Work order — Write out the data word for word and drop any picture you find.

The input —

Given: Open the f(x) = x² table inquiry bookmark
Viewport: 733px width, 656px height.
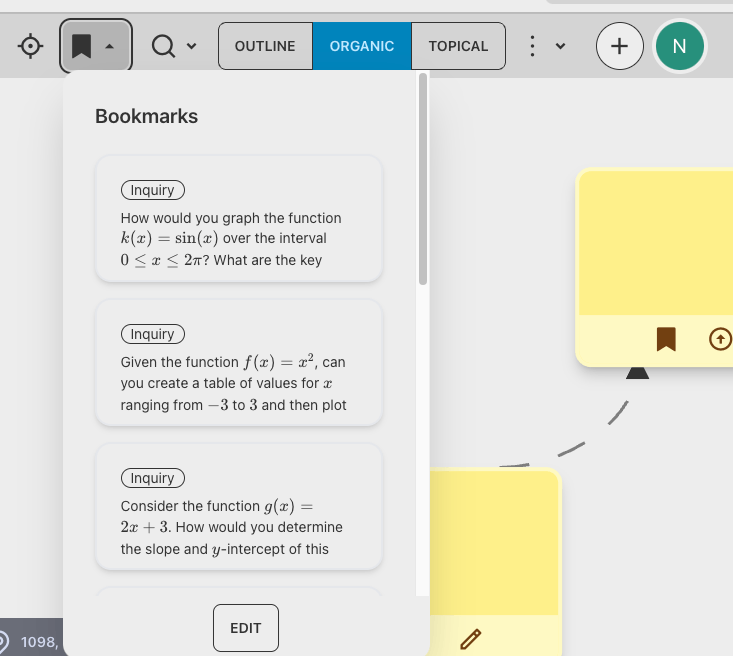Looking at the screenshot, I should point(239,363).
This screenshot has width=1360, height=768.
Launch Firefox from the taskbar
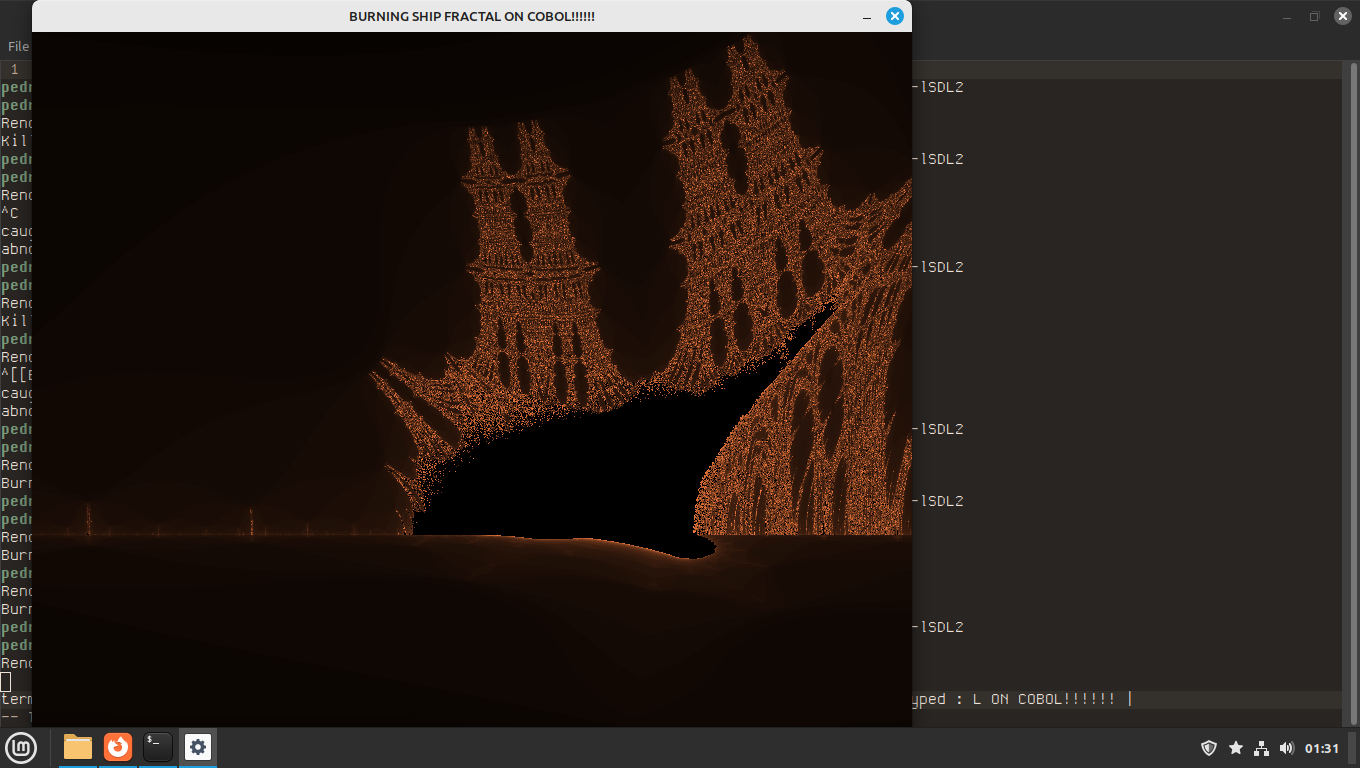[118, 747]
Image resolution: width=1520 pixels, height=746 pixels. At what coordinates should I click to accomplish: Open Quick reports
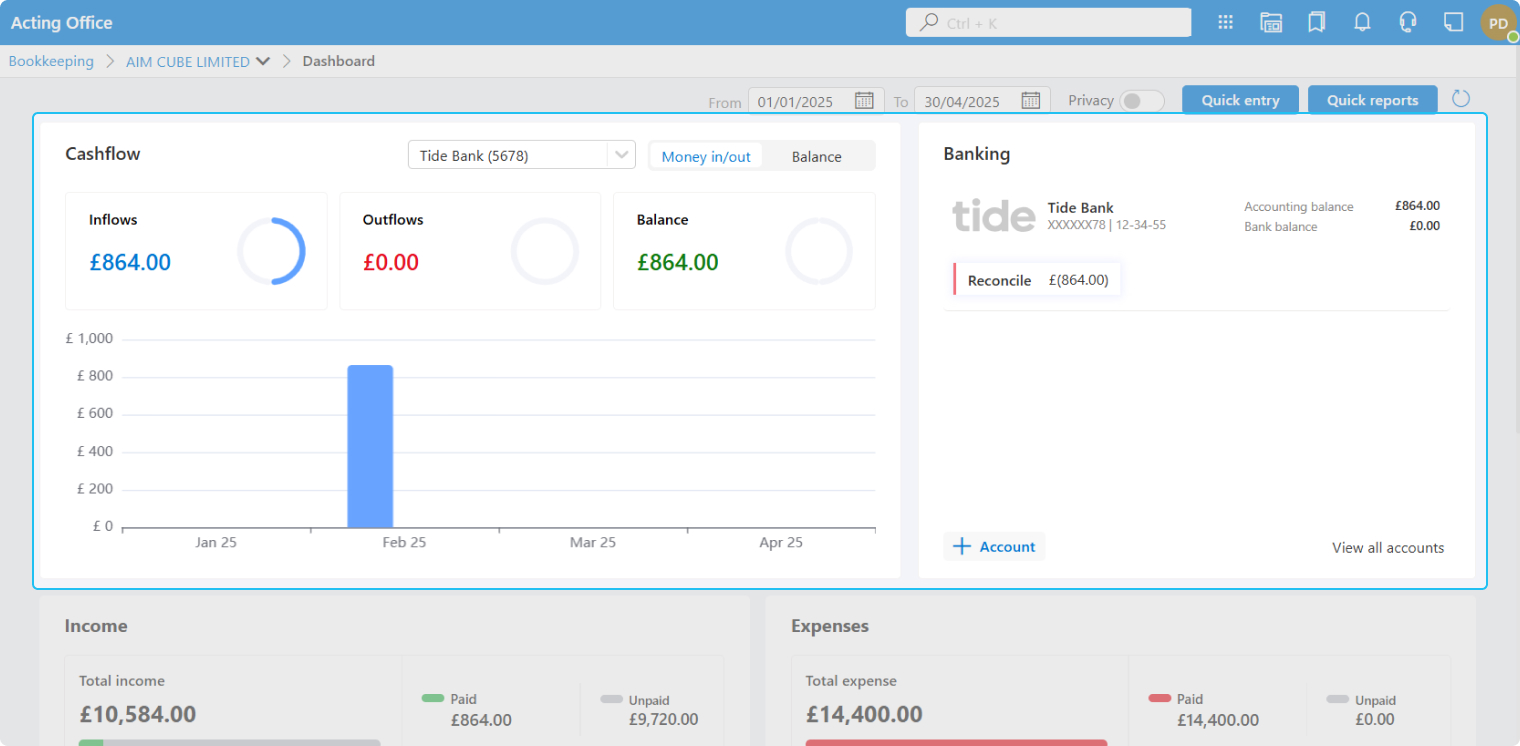click(1372, 100)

Answer to this exercise —
Given: Open the f(x) = x² table inquiry bookmark
Viewport: 733px width, 656px height.
Looking at the screenshot, I should point(239,363).
This screenshot has width=1360, height=768.
Launch Firefox from the taskbar
[118, 747]
Image resolution: width=1520 pixels, height=746 pixels. At what coordinates should I click to accomplish: Open Quick reports
click(1372, 100)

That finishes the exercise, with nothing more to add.